◆ MATERIAL FOR THIS EXERCISE
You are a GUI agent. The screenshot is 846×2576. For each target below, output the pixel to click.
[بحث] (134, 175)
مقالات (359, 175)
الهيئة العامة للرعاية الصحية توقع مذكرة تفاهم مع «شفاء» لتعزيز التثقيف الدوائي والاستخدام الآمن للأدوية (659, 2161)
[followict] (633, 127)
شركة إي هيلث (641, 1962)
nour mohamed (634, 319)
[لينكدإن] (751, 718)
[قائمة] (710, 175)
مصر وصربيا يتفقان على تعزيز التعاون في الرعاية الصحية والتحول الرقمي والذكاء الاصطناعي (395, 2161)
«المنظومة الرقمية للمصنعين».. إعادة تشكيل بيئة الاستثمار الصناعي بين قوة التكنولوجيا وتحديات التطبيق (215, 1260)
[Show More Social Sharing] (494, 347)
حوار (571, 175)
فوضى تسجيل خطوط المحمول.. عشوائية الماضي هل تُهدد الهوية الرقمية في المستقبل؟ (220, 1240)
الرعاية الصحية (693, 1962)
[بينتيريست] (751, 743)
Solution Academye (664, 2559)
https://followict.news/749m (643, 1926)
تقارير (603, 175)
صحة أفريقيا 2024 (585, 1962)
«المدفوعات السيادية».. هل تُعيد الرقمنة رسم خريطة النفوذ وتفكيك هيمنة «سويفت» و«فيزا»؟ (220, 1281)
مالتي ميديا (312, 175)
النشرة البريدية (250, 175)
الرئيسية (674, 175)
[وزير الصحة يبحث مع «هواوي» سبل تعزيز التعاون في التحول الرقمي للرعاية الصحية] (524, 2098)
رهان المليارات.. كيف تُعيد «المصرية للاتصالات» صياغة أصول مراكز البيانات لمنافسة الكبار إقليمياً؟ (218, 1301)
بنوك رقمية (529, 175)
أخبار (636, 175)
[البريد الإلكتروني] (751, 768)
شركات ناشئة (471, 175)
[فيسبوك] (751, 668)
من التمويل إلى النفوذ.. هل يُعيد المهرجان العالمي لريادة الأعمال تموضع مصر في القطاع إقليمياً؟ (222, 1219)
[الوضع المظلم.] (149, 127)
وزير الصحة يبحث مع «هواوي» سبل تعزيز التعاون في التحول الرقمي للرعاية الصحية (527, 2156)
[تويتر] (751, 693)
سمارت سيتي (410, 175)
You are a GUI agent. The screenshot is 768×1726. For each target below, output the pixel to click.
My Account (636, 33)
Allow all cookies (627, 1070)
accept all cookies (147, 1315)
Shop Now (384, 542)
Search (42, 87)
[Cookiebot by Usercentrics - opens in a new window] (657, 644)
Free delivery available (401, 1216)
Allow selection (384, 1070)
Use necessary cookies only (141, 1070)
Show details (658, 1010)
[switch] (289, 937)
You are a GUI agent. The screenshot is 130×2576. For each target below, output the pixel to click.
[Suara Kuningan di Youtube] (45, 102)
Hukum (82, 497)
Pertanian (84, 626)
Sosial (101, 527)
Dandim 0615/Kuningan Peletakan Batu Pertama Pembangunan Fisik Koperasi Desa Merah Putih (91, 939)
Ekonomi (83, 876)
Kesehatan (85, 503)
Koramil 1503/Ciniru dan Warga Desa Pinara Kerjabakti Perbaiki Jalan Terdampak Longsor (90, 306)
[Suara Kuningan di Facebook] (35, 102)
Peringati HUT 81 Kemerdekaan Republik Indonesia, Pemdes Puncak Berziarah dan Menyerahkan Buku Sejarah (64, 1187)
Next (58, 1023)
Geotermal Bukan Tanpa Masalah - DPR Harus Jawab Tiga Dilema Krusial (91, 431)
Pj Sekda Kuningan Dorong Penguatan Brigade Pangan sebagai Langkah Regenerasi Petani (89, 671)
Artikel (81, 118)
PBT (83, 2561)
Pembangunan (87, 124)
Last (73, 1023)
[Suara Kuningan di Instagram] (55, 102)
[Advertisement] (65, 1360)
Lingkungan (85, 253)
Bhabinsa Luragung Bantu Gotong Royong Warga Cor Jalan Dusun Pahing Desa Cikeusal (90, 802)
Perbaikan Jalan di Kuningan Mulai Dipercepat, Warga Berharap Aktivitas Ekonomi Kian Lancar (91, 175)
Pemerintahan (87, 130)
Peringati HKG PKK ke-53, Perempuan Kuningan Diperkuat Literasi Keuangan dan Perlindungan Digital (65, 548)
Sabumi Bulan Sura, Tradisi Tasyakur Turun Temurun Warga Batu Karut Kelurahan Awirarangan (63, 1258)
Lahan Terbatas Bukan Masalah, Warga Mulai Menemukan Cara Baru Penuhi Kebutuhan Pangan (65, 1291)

◆ PROBLEM REQUIREMENTS
Word for word, write out all of the entries again.

◆ RESPONSE TO THE EXERCISE
You are a GUI agent. The screenshot is 846×2576. For each target below, output the pixel to click.
[بحث] (134, 175)
مقالات (359, 175)
الهيئة العامة للرعاية الصحية توقع مذكرة تفاهم مع «شفاء» لتعزيز التثقيف الدوائي والاستخدام الآمن للأدوية (659, 2161)
[followict] (633, 127)
شركة إي هيلث (641, 1962)
nour mohamed (634, 319)
[لينكدإن] (751, 718)
[قائمة] (710, 175)
مصر وصربيا يتفقان على تعزيز التعاون في الرعاية الصحية والتحول الرقمي والذكاء الاصطناعي (395, 2161)
«المنظومة الرقمية للمصنعين».. إعادة تشكيل بيئة الاستثمار الصناعي بين قوة التكنولوجيا وتحديات التطبيق (215, 1260)
[Show More Social Sharing] (494, 347)
حوار (571, 175)
فوضى تسجيل خطوط المحمول.. عشوائية الماضي هل تُهدد الهوية الرقمية في المستقبل؟ (220, 1240)
الرعاية الصحية (693, 1962)
[بينتيريست] (751, 743)
Solution Academye (664, 2559)
https://followict.news/749m (643, 1926)
تقارير (603, 175)
صحة أفريقيا 2024 (585, 1962)
«المدفوعات السيادية».. هل تُعيد الرقمنة رسم خريطة النفوذ وتفكيك هيمنة «سويفت» و«فيزا»؟ (220, 1281)
مالتي ميديا (312, 175)
النشرة البريدية (250, 175)
الرئيسية (674, 175)
[وزير الصحة يبحث مع «هواوي» سبل تعزيز التعاون في التحول الرقمي للرعاية الصحية] (524, 2098)
رهان المليارات.. كيف تُعيد «المصرية للاتصالات» صياغة أصول مراكز البيانات لمنافسة الكبار إقليمياً؟ (218, 1301)
بنوك رقمية (529, 175)
أخبار (636, 175)
[البريد الإلكتروني] (751, 768)
شركات ناشئة (471, 175)
[فيسبوك] (751, 668)
من التمويل إلى النفوذ.. هل يُعيد المهرجان العالمي لريادة الأعمال تموضع مصر في القطاع إقليمياً؟ (222, 1219)
[الوضع المظلم.] (149, 127)
وزير الصحة يبحث مع «هواوي» سبل تعزيز التعاون في التحول الرقمي للرعاية الصحية (527, 2156)
[تويتر] (751, 693)
سمارت سيتي (410, 175)
You are a GUI agent. The screenshot is 768×1726. For each target below, output the pixel to click.
My Account (636, 33)
Allow all cookies (627, 1070)
accept all cookies (147, 1315)
Shop Now (384, 542)
Search (42, 87)
[Cookiebot by Usercentrics - opens in a new window] (657, 644)
Free delivery available (401, 1216)
Allow selection (384, 1070)
Use necessary cookies only (141, 1070)
Show details (658, 1010)
[switch] (289, 937)
You are a GUI agent. The screenshot is 130×2576. For each target below, output the pixel to click.
[Suara Kuningan di Youtube] (45, 102)
Hukum (82, 497)
Pertanian (84, 626)
Sosial (101, 527)
Dandim 0615/Kuningan Peletakan Batu Pertama Pembangunan Fisik Koperasi Desa Merah Putih (91, 939)
Ekonomi (83, 876)
Kesehatan (85, 503)
Koramil 1503/Ciniru dan Warga Desa Pinara Kerjabakti Perbaiki Jalan Terdampak Longsor (90, 306)
[Suara Kuningan di Facebook] (35, 102)
Peringati HUT 81 Kemerdekaan Republik Indonesia, Pemdes Puncak Berziarah dan Menyerahkan Buku Sejarah (64, 1187)
Next (58, 1023)
Geotermal Bukan Tanpa Masalah - DPR Harus Jawab Tiga Dilema Krusial (91, 431)
Pj Sekda Kuningan Dorong Penguatan Brigade Pangan sebagai Langkah Regenerasi Petani (89, 671)
Artikel (81, 118)
PBT (83, 2561)
Pembangunan (87, 124)
Last (73, 1023)
[Suara Kuningan di Instagram] (55, 102)
[Advertisement] (65, 1360)
Lingkungan (85, 253)
Bhabinsa Luragung Bantu Gotong Royong Warga Cor Jalan Dusun Pahing Desa Cikeusal (90, 802)
Perbaikan Jalan di Kuningan Mulai Dipercepat, Warga Berharap Aktivitas Ekonomi Kian Lancar (91, 175)
Pemerintahan (87, 130)
Peringati HKG PKK ke-53, Perempuan Kuningan Diperkuat Literasi Keuangan dan Perlindungan Digital (65, 548)
Sabumi Bulan Sura, Tradisi Tasyakur Turun Temurun Warga Batu Karut Kelurahan Awirarangan (63, 1258)
Lahan Terbatas Bukan Masalah, Warga Mulai Menemukan Cara Baru Penuhi Kebutuhan Pangan (65, 1291)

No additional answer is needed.